Great Northern, Southern and Thameslink trains cancelled
A rail firm cancelled dozens of trains - hours after its new timetable began.
Govia Thameslink Railway (GTR) rescheduled every service on its Great Northern, Thameslink and Southern franchise as part of an overhaul billed as the biggest in the UK.
It said introducing the new timetable was a "significant logistical challenge" and apologised for "any inconvenience caused" to passengers.
It was unable to confirm how many trains had been cancelled on Sunday.
A GTR spokesman added: "We are introducing the biggest change to rail timetables in a generation and, as we have been informing passengers, we expect some disruption to services in the initial stages.
"This is a significant logistical challenge as we make rolling incremental changes across more than 3,000 daily services."
He added the timetable changes would mean a 13% increase in services across the GTR network.

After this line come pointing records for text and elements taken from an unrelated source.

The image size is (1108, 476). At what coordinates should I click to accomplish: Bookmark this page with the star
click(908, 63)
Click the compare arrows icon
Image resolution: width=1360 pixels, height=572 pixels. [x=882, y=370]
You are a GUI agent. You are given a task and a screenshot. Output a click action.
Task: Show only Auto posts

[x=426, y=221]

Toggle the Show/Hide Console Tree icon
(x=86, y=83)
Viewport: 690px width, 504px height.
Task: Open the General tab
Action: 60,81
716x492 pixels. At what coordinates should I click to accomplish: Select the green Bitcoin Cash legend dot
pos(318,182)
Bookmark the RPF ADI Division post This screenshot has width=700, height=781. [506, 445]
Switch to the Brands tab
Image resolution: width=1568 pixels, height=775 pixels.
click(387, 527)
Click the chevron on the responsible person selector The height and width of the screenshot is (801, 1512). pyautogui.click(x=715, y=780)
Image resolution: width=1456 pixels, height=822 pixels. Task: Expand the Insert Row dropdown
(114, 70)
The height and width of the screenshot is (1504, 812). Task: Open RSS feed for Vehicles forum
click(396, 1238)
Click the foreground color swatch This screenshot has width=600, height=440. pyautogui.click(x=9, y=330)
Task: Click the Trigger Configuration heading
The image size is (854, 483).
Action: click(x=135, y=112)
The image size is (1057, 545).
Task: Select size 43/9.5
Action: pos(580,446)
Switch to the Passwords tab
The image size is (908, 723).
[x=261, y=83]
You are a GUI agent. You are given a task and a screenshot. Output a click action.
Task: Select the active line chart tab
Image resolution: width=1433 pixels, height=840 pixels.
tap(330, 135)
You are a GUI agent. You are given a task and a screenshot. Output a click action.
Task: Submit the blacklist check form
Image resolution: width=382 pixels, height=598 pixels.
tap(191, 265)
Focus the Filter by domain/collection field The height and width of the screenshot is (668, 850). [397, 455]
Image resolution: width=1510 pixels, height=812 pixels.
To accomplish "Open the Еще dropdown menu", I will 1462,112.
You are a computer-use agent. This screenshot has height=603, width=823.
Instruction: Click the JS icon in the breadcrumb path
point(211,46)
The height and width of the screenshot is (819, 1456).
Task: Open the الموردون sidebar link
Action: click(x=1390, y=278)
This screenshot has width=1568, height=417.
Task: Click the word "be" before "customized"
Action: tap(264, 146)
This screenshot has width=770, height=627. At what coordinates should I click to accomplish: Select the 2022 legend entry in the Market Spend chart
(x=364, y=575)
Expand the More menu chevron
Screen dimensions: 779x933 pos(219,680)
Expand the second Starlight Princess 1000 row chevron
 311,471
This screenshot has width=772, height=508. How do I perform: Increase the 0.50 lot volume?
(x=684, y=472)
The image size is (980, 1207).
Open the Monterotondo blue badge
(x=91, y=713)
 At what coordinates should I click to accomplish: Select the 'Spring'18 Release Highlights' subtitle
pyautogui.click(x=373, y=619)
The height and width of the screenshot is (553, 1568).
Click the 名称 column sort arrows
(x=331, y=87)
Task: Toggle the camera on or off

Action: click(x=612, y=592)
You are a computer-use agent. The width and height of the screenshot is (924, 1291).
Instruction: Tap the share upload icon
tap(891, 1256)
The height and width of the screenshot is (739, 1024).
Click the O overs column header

The RMT and Aslef unions said they understood the disruption was because there were not enough fully-trained drivers.
An RMT spokesman said: "The union is still talking to members about the impact on the new timetable and plans to release further information on Monday."
The Thameslink, Southern and Great Northern rail franchise includes services to Bedford, Luton, Peterborough, King's Lynn, Cambridge, London King's Cross, London Moorgate, Wimbledon and Brighton.
No entire routes were cancelled on Sunday but "occasional trains" were not running, said a spokesman.
Frustrated passengers tweeted to complain about disruption on Great Northern services, with one asking "Any clue as to the reason? No drivers by any chance? Or explain the operational incident please."
The company replied: "Unfortunately we are not privy to this information".
Another stranded passenger wrote: "You've cancelled 5 (FIVE!!!) trains in a ROW between London and Stevenage, what an absolute joke" while another asked: "Surely you have had more than a year to plan your new timetable?"
From Sunday, every schedule for Thameslink, Southern, Gatwick Express and Great Northern trains has been changed, in an attempt to improve rail efficiency in the South East.
It will mean 400 extra trains a day and new direct services from 80 stations into central London.
But passengers in a number of smaller locations complain they will be served with fewer or slower services.
'Doesn't bode well'
Steve Chambers, from the Campaign For Better Transport, said he was concerned about the disruption seen on Sunday.
"The changes have been brought in on a day when there are usually less passengers and less trains and still there have been problems," he said.
"It doesn't bode well for tomorrow. But the biggest issue altogether will be people turning up to get their usual train and finding it no longer exists.
"The way customers have been informed just has not been good enough."
The RMT also claims passengers with reduced mobility may be left behind if a train is at risk of delay.
GTR said it placed high priority on making its services accessible to all.